• REQUIRED ACTION
Every line of the data below should be written out word for word.

(Saved data entries)
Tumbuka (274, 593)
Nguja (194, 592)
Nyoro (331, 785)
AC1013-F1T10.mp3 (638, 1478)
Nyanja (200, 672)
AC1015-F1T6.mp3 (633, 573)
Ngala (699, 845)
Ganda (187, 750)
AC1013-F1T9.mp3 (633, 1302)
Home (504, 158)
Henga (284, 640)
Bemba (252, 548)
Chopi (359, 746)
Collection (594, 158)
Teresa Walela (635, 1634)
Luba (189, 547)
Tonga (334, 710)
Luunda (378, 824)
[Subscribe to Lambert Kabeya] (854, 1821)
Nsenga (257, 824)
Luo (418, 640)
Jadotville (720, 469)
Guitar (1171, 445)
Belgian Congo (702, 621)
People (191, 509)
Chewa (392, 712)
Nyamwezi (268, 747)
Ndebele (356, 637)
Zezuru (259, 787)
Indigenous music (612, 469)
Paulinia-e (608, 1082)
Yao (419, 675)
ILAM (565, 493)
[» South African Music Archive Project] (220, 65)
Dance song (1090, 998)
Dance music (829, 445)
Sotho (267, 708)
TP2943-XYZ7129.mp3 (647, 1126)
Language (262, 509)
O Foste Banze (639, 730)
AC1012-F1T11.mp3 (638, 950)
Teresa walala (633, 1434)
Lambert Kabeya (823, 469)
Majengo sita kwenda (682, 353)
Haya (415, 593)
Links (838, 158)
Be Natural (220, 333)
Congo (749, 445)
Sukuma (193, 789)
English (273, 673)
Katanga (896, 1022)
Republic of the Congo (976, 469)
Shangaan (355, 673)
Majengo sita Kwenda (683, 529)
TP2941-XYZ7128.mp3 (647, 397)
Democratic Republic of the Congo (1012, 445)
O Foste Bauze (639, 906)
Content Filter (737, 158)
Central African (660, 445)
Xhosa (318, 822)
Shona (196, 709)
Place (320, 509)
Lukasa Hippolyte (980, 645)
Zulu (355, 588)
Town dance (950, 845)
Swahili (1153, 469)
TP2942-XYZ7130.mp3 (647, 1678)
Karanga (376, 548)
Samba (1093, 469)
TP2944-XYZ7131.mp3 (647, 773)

• RESPONSE TO THIS TASK
Tumbuka (274, 593)
Nguja (194, 592)
Nyoro (331, 785)
AC1013-F1T10.mp3 (638, 1478)
Nyanja (200, 672)
AC1015-F1T6.mp3 (633, 573)
Ngala (699, 845)
Ganda (187, 750)
AC1013-F1T9.mp3 (633, 1302)
Home (504, 158)
Henga (284, 640)
Bemba (252, 548)
Chopi (359, 746)
Collection (594, 158)
Teresa Walela (635, 1634)
Luba (189, 547)
Tonga (334, 710)
Luunda (378, 824)
[Subscribe to Lambert Kabeya] (854, 1821)
Nsenga (257, 824)
Luo (418, 640)
Jadotville (720, 469)
Guitar (1171, 445)
Belgian Congo (702, 621)
People (191, 509)
Chewa (392, 712)
Nyamwezi (268, 747)
Ndebele (356, 637)
Zezuru (259, 787)
Indigenous music (612, 469)
Paulinia-e (608, 1082)
Yao (419, 675)
ILAM (565, 493)
[» South African Music Archive Project] (220, 65)
Dance song (1090, 998)
Dance music (829, 445)
Sotho (267, 708)
TP2943-XYZ7129.mp3 (647, 1126)
Language (262, 509)
O Foste Banze (639, 730)
AC1012-F1T11.mp3 (638, 950)
Teresa walala (633, 1434)
Lambert Kabeya (823, 469)
Majengo sita kwenda (682, 353)
Haya (415, 593)
Links (838, 158)
Be Natural (220, 333)
Congo (749, 445)
Sukuma (193, 789)
English (273, 673)
Katanga (896, 1022)
Republic of the Congo (976, 469)
Shangaan (355, 673)
Majengo sita Kwenda (683, 529)
TP2941-XYZ7128.mp3 (647, 397)
Democratic Republic of the Congo (1012, 445)
O Foste Bauze (639, 906)
Content Filter (737, 158)
Central African (660, 445)
Xhosa (318, 822)
Shona (196, 709)
Place (320, 509)
Lukasa Hippolyte (980, 645)
Zulu (355, 588)
Town dance (950, 845)
Swahili (1153, 469)
TP2942-XYZ7130.mp3 (647, 1678)
Karanga (376, 548)
Samba (1093, 469)
TP2944-XYZ7131.mp3 (647, 773)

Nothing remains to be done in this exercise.